The Best Project Management Tool for Freelance Web Designers
Web designers have specific project management needs that generic tools don't address well. Here's what to look for — and which tool handles the full designer-client workflow best.

The Web Designer's Project Management Problem
Web design projects are deceptively complex. On the surface: design a website. Under the surface: manage a discovery process, gather brand assets from the client, develop wireframes, present concepts, handle revision rounds, coordinate with developers, manage staging and QA, handle final delivery, and somewhere in there get a contract signed and invoices paid without those getting lost in an email thread.
Most generic project management tools handle some of this. None of them handle all of it without significant configuration or extra tools bolted on. And every extra tool is another login, another monthly fee, and another thing to keep in sync with your actual work.
What Web Designers Actually Need from a Project Management Tool
Before comparing tools, it's worth being explicit about the specific needs of web design work:
- Project-specific task management: Every website project has a defined lifecycle. You need to organise tasks by phase — discovery, wireframes, design, development, QA, launch — with due dates and file attachments.
- Client collaboration without exposing your process: Clients need to see milestones and approve deliverables, but they don't need to see your internal task notes, dev environment links, or the five iterations of the homepage you rejected before presenting.
- Contract management: Every project needs a signed agreement before work begins. If this lives in a separate tool, it's one more thing to manage.
- Billable hour tracking: Whether you charge a flat fee or bill hourly for discovery, revisions, or support retainers, time tracking is part of the workflow.
- File organisation: Design files, client brand assets, copy documents, staging links — these need to live somewhere everyone can find them without emailing "do you have the latest logo?" for the third time.
Why Generic Tools Fall Short
Trello is a great Kanban board but doesn't handle client-facing views, time tracking, or contracts. Asana is excellent for teams but expensive and complex for a solo operator managing five client projects. Notion is infinitely configurable but requires hours of setup and separate tools for contracts and time tracking. ClickUp tries to do everything and ends up feeling overwhelming.
Each of these tools was designed with a different primary user in mind. None of them were designed for a freelance web designer specifically.
What Makes Chik the Right Fit for Web Designers
Chik is built around the freelancer-client relationship. For web designers, that translates into a workflow that covers every stage of a typical project:
Discovery and project setup
Create a project for the client. Add tasks for each phase. Write a project brief in Chik's native notes editor. Draft and send the project contract for signature using the built-in e-signature tool — ESIGN and eIDAS compliant, no third-party portal required. The client signs in under two minutes.

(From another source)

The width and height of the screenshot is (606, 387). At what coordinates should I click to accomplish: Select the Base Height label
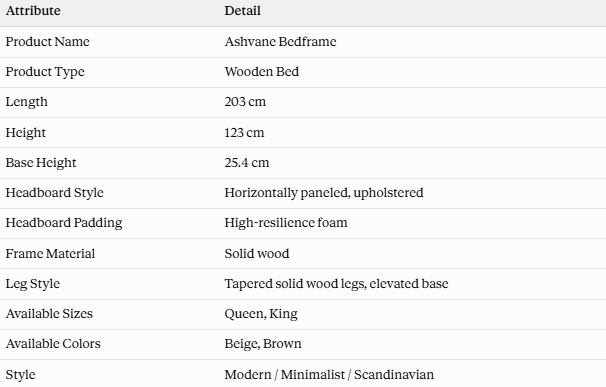41,163
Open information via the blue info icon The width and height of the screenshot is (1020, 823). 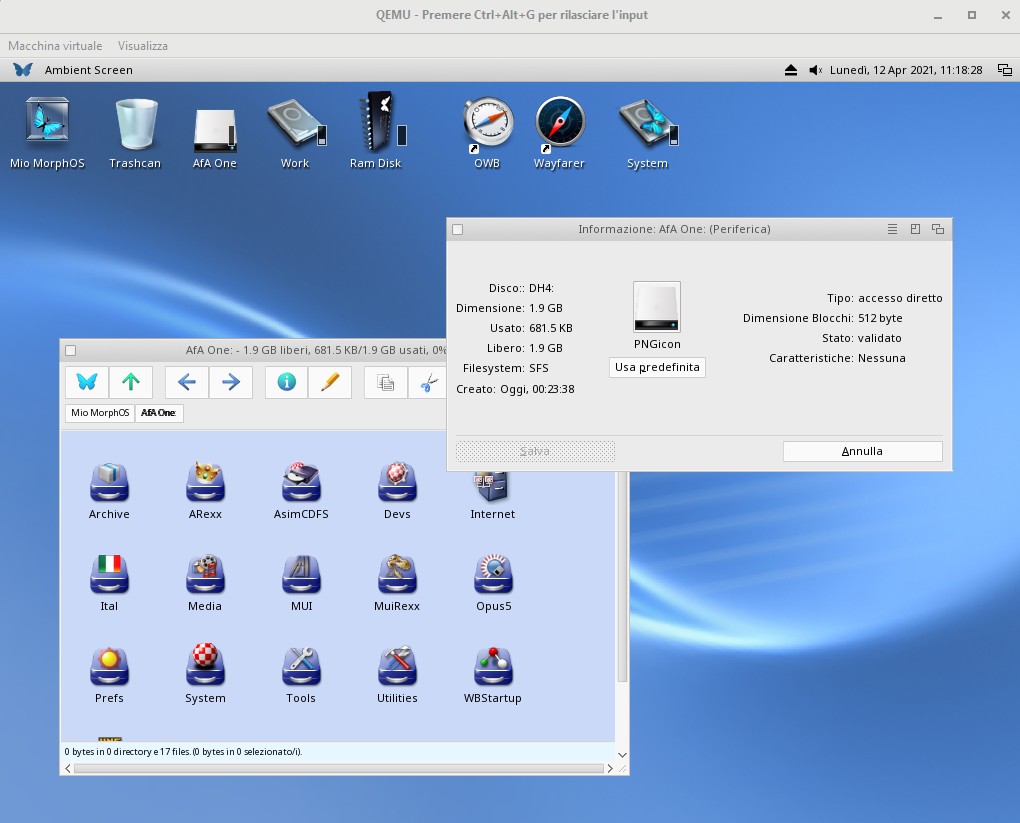coord(287,382)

Ongoing project management
Manage all tasks internally — wireframe iterations, design concepts, dev tasks, bug fixes. Assign due dates, add files, leave notes in task comments. Track any hourly work (discovery sessions, additional revision rounds) with the built-in time tracker, linked directly to the relevant task.
Client collaboration
Invite the client to Partner Mode — their dedicated, clean dashboard. They see only the tasks and files you've shared: the wireframes ready for approval, the design concept ready for feedback, the staging link ready for review. They can leave comments, upload brand assets, and complete tasks you've assigned them. They never see your internal iteration process or your notes about how many times you've had to redo the nav.
Revisions and approvals
When a client requests revisions, create a task, track the time spent, and mark it done when it's resolved. If the revisions go beyond what's in the contract, you have the signed document to reference when discussing a change order.
Project wrap-up
The signed contract, all project files, the time log, and the communication thread are all in one place — permanently. When the client comes back six months later asking about their site, everything is findable in under 30 seconds.
The Bottom Line
Web designers need a project management tool that handles the full project lifecycle without requiring them to stitch together five separate tools. Chik's combination of task management, native time tracking, built-in contracts, and a dedicated client portal makes it the most complete solution specifically for freelance web design work. It's built for how web design projects actually run — not how a generic software team or a 50-person marketing department operates.